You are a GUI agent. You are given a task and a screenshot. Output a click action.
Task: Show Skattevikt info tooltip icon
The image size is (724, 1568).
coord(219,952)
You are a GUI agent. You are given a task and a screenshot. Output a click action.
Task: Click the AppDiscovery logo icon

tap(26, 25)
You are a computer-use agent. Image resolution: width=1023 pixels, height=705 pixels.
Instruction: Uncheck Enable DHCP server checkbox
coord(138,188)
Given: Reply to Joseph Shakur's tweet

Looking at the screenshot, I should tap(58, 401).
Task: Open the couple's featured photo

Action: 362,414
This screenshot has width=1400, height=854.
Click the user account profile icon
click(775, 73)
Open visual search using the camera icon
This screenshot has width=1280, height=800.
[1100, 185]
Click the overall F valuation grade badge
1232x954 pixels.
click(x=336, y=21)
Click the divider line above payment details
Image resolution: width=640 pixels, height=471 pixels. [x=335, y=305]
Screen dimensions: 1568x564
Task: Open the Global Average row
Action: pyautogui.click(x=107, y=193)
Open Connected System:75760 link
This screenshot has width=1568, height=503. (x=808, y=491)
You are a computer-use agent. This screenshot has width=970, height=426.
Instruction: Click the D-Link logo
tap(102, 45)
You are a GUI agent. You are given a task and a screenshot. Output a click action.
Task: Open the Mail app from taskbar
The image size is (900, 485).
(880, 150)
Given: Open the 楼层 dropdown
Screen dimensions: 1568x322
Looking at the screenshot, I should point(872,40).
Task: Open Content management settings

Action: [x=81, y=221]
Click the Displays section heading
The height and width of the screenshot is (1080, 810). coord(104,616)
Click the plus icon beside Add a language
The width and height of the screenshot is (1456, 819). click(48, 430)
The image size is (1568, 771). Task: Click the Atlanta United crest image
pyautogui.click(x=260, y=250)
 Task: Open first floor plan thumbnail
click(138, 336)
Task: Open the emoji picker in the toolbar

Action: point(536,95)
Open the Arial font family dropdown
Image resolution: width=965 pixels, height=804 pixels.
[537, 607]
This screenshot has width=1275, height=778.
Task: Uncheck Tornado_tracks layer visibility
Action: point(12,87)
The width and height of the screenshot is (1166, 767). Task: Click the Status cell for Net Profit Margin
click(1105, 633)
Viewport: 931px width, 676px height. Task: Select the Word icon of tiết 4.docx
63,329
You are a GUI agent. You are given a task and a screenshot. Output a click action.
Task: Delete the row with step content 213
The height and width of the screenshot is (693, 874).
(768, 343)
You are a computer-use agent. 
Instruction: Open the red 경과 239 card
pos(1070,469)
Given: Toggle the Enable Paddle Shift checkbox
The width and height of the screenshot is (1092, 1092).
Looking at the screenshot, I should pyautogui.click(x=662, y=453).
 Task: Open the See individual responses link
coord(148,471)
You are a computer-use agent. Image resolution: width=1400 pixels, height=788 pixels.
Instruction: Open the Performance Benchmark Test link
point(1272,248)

****

- **Exercise requirements**
Please reproduce all of the entries above exactly as they appear.

- **Response to this exercise**
You are a GUI agent. You are given a task and a screenshot. Output a click action.
Task: Show Skattevikt info tooltip icon
The image size is (724, 1568).
coord(219,952)
You are a GUI agent. You are given a task and a screenshot. Output a click action.
Task: Click the AppDiscovery logo icon

tap(26, 25)
You are a computer-use agent. Image resolution: width=1023 pixels, height=705 pixels.
Instruction: Uncheck Enable DHCP server checkbox
coord(138,188)
Given: Reply to Joseph Shakur's tweet

Looking at the screenshot, I should tap(58, 401).
Task: Open the couple's featured photo

Action: 362,414
This screenshot has width=1400, height=854.
Click the user account profile icon
click(775, 73)
Open visual search using the camera icon
This screenshot has width=1280, height=800.
[1100, 185]
Click the overall F valuation grade badge
1232x954 pixels.
click(x=336, y=21)
Click the divider line above payment details
Image resolution: width=640 pixels, height=471 pixels. [x=335, y=305]
Screen dimensions: 1568x564
Task: Open the Global Average row
Action: pyautogui.click(x=107, y=193)
Open Connected System:75760 link
This screenshot has width=1568, height=503. (x=808, y=491)
You are a computer-use agent. This screenshot has width=970, height=426.
Instruction: Click the D-Link logo
tap(102, 45)
You are a GUI agent. You are given a task and a screenshot. Output a click action.
Task: Open the Mail app from taskbar
The image size is (900, 485).
(880, 150)
Given: Open the 楼层 dropdown
Screen dimensions: 1568x322
Looking at the screenshot, I should point(872,40).
Task: Open Content management settings

Action: [x=81, y=221]
Click the Displays section heading
The height and width of the screenshot is (1080, 810). coord(104,616)
Click the plus icon beside Add a language
The width and height of the screenshot is (1456, 819). click(48, 430)
The image size is (1568, 771). Task: Click the Atlanta United crest image
pyautogui.click(x=260, y=250)
 Task: Open first floor plan thumbnail
click(138, 336)
Task: Open the emoji picker in the toolbar

Action: point(536,95)
Open the Arial font family dropdown
Image resolution: width=965 pixels, height=804 pixels.
[537, 607]
This screenshot has width=1275, height=778.
Task: Uncheck Tornado_tracks layer visibility
Action: point(12,87)
The width and height of the screenshot is (1166, 767). Task: Click the Status cell for Net Profit Margin
click(1105, 633)
Viewport: 931px width, 676px height. Task: Select the Word icon of tiết 4.docx
63,329
You are a GUI agent. You are given a task and a screenshot. Output a click action.
Task: Delete the row with step content 213
The height and width of the screenshot is (693, 874).
(768, 343)
You are a computer-use agent. 
Instruction: Open the red 경과 239 card
pos(1070,469)
Given: Toggle the Enable Paddle Shift checkbox
The width and height of the screenshot is (1092, 1092).
Looking at the screenshot, I should pyautogui.click(x=662, y=453).
 Task: Open the See individual responses link
coord(148,471)
You are a computer-use agent. Image resolution: width=1400 pixels, height=788 pixels.
Instruction: Open the Performance Benchmark Test link
point(1272,248)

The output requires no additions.